Small Car Emission Relaxations Remain Under Discussion for Upcoming CAFE-III Norms
Government officials have confirmed that proposals to provide emission target relaxations for small cars under India's next phase of corporate average fuel efficiency regulations remain actively under consideration. The development comes as automakers prepare for stricter environmental standards set to take effect in the coming years.
Government Confirms Ongoing Discussions
Power Secretary Pankaj Agarwal has clarified that the proposal for easier emissions targets for small cars has not been dropped entirely from discussions surrounding the CAFE-III norms. Speaking at the launch of a Niti Aayog panel report, Agarwal explained that the relaxation would be proposed "through a different way by moderating the slope."
The slope refers to a Cartesian graph containing a single line used to set emissions targets for automobile manufacturers. By easing this slope, regulators can effectively relax the targets for specific vehicle categories, potentially benefiting smaller, more fuel-efficient cars.
Industry Division Over Small Car Considerations
The proposal has already created significant division within India's automotive industry regarding whether small cars deserve special consideration under the third iteration of CAFE norms. These regulations are scheduled to come into force in April 2027 and are expected to be formally notified soon.

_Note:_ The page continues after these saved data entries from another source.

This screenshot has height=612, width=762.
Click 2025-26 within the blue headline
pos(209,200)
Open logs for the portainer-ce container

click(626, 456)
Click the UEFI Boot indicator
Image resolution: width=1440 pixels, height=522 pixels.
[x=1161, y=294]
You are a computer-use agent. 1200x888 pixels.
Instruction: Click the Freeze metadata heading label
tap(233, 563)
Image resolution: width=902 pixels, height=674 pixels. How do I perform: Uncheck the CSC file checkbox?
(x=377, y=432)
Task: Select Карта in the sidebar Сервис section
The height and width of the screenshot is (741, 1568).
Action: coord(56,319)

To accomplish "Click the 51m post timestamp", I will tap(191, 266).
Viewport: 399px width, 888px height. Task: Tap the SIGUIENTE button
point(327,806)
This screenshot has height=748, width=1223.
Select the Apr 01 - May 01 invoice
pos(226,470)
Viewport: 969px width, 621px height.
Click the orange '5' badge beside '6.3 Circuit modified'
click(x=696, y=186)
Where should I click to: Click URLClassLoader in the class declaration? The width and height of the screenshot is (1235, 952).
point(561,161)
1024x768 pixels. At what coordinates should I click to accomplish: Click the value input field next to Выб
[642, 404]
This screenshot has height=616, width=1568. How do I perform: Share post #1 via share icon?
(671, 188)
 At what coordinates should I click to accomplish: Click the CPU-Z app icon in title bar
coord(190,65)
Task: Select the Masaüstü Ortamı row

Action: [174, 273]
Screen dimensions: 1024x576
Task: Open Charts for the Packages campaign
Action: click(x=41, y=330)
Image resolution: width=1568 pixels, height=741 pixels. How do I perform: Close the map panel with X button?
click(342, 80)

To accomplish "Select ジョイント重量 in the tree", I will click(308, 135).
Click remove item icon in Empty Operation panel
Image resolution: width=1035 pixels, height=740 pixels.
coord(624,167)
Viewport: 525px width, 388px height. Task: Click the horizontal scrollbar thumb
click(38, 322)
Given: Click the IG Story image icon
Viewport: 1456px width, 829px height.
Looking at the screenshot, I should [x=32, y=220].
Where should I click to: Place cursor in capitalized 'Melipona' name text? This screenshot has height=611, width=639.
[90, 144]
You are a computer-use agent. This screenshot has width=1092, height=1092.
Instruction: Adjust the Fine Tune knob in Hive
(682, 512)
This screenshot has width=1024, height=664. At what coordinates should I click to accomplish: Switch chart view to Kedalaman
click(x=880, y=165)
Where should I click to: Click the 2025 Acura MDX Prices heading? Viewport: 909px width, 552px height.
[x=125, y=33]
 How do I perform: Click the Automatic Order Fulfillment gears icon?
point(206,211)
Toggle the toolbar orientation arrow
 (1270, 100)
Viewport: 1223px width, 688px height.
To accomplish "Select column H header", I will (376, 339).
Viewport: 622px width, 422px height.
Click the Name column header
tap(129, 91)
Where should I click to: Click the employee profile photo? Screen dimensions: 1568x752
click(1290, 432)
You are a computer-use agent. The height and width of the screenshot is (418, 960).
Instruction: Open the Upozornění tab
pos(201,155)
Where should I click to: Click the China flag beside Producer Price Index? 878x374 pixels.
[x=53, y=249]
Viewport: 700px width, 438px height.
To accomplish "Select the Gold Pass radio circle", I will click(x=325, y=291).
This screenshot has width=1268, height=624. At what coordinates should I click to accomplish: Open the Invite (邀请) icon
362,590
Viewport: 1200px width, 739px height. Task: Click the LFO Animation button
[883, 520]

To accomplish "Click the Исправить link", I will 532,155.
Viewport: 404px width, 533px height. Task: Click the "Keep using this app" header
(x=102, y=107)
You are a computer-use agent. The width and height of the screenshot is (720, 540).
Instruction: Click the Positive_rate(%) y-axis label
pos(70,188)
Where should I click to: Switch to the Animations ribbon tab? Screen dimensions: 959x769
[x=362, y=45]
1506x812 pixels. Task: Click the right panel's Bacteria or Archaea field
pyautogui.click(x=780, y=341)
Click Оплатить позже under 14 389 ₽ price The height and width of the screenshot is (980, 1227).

Any relief provided to small cars would represent a substantial boost for Maruti Suzuki India Ltd, the country's largest passenger car manufacturer. The company has consistently argued that such relaxations are essential to keep small cars viable in the Indian market, where consumer preferences have increasingly shifted toward larger vehicles.
Niti Aayog Report Advocates for Smaller Vehicles
A transport decarbonization report from Niti Aayog has specifically recommended that new fuel-efficiency regulations should actively promote the adoption of small, entry-level cars. The report argues these vehicles are more efficient than larger models and represent a significant opportunity for India's transportation sector.
"CAFE should incentivize the adoption of light-weight, fuel-efficient, smaller entry-level cars as is increasingly the case in leading global markets," the report stated. It further emphasized that smaller cars provide multiple benefits:
- Greater affordability for first-time buyers upgrading from two-wheelers
- Higher fuel efficiency compared to larger vehicles
- Lower overall emissions
- Reduced pressure on traffic infrastructure and parking
The Niti Aayog panel included representatives from multiple government ministries along with industry representation from the Society of Indian Automobile Manufacturers (SIAM).
Specific Carve-Out Proposals and Industry Response
A September 2025 draft of the CAFE-III norms included a specific carve-out for cars weighing less than 909 kilograms, proposing a 3-gram advantage in calculating carbon dioxide emissions. However, this initial proposal failed to satisfy either side of the divided automotive industry.
Maruti Suzuki, which controls approximately 40% of India's car market, had sought a more substantial carve-out for small cars weighing less than 1,000 kilograms. The company argues these vehicles are less polluting and more fuel efficient compared to larger sports utility vehicles that have gained popularity in recent years.
Meanwhile, other automakers that have shifted their portfolios toward SUVs and electric vehicles opposed any special benefits for small cars. This disagreement has created a significant split within the industry as companies prepare for the new regulations.
Market Context and Broader Implications
The discussion occurs against a backdrop of declining small car sales in India. According to SIAM data, the market share of smaller hatchback cars has fallen dramatically from nearly 50% in 2019 to just about 20% in 2025.
The CAFE-III norms will determine strategic direction for India's automobile industry, which contributes approximately 7.1% to the country's total economic output and employs about 32 million people. These regulations are expected to shape industry decisions for at least the next five years, making the current discussions particularly significant for manufacturers, consumers, and environmental advocates alike.
As the April 2027 implementation date approaches, stakeholders across government and industry continue to debate the appropriate balance between environmental goals, consumer preferences, and manufacturing realities in India's evolving automotive landscape.